La escapada supuso su expulsión del centro, pero no por este hecho, señaló, sino porque «no conocía al párroco de mi pueblo» —Valencia de Don Juan—. «Se supone que, como seminarista, debía trabajar por la Iglesia y yo ni me sabía el nombre del párroco... Bastantes misas escuchaba yo en La Bañeza para que, encima, en Semana Santa, fuera yo a tocar los cojones».
Emiliano Álvarez señala que no podía echar en cara de sus padres lo que estaba viviendo. Está convencido de que la influencia de su madre fue decisiva en su suerte, pero no le culpa por lo que vivió: «A mi padre ni le hables de la Iglesia. Pero mi madre es de las que creen a pies juntillas: católica, apostólica y romana».

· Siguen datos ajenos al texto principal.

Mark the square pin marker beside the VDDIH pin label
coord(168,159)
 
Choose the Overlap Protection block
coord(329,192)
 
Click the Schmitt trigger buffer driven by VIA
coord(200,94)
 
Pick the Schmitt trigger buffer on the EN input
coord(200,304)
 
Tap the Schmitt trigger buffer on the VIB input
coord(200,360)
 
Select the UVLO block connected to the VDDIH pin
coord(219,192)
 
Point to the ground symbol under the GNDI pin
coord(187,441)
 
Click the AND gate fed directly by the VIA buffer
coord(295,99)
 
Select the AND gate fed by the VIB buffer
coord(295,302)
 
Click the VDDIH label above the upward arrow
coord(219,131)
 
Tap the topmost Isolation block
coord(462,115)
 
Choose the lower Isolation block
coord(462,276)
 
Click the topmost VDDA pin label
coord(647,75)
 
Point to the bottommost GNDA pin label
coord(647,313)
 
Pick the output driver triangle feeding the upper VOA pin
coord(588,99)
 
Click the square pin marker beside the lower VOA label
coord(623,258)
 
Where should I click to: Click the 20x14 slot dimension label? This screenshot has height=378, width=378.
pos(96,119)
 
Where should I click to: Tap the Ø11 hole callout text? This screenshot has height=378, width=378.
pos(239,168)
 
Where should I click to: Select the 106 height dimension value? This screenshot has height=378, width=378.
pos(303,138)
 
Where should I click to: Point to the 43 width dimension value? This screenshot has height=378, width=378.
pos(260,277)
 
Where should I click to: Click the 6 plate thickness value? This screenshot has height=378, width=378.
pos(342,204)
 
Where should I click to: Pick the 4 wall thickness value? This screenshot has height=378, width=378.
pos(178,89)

Lo abusos continuaron «hasta que marché». La relación con los compañeros de seminario que ha encontrado después era distante. «A mí no me importa hablar de tos temas, pero a otros sí. Sabe que yo sé que los dos sabemos que nos pasó lo mismo. Ese es el tema. Quizá algunos la sexualidad de algunos que han acabado homosexuales hubiera sido otra si no hubieran pasado por todo aquellos. Y aunque hubieran elegido esta opción, tampoco tenían por qué sufrirlo».
La infancia, señaló, es la etapa de la vida «más importante de una persona. Es entonces cuando te reafirmas en unas actitudes y rechazas otras».
Ahora, su objetivo se centra en arreglar su relación con su familia. Con el tiempo expuso lo ocurrido en su casa. «Cuando lo conté, mi madre se reía con una risa a la defensiva. Pero ya me habían hecho bastante daño como para que ella, mi madre, no me creyera».
«Cuando salí del seminario mi sexualidad era una perdición... Durante tres meses tuve un enano encima del pecho: un gnomo que al mirarle me dejaba paralizado. Ahora sé que ese terror nocturno era somatizar el miedo que sufrí entonces. Después, he estado en muchos mundos, en lo peor, pero allí he conocido a gente mucho mejor que en este colegio y que en los ayuntamientos, en la política y que muchos otros que dicen ser gente de bien».
Álvarez fue expulsado «porque no conocía a mi párroco». A.D.M.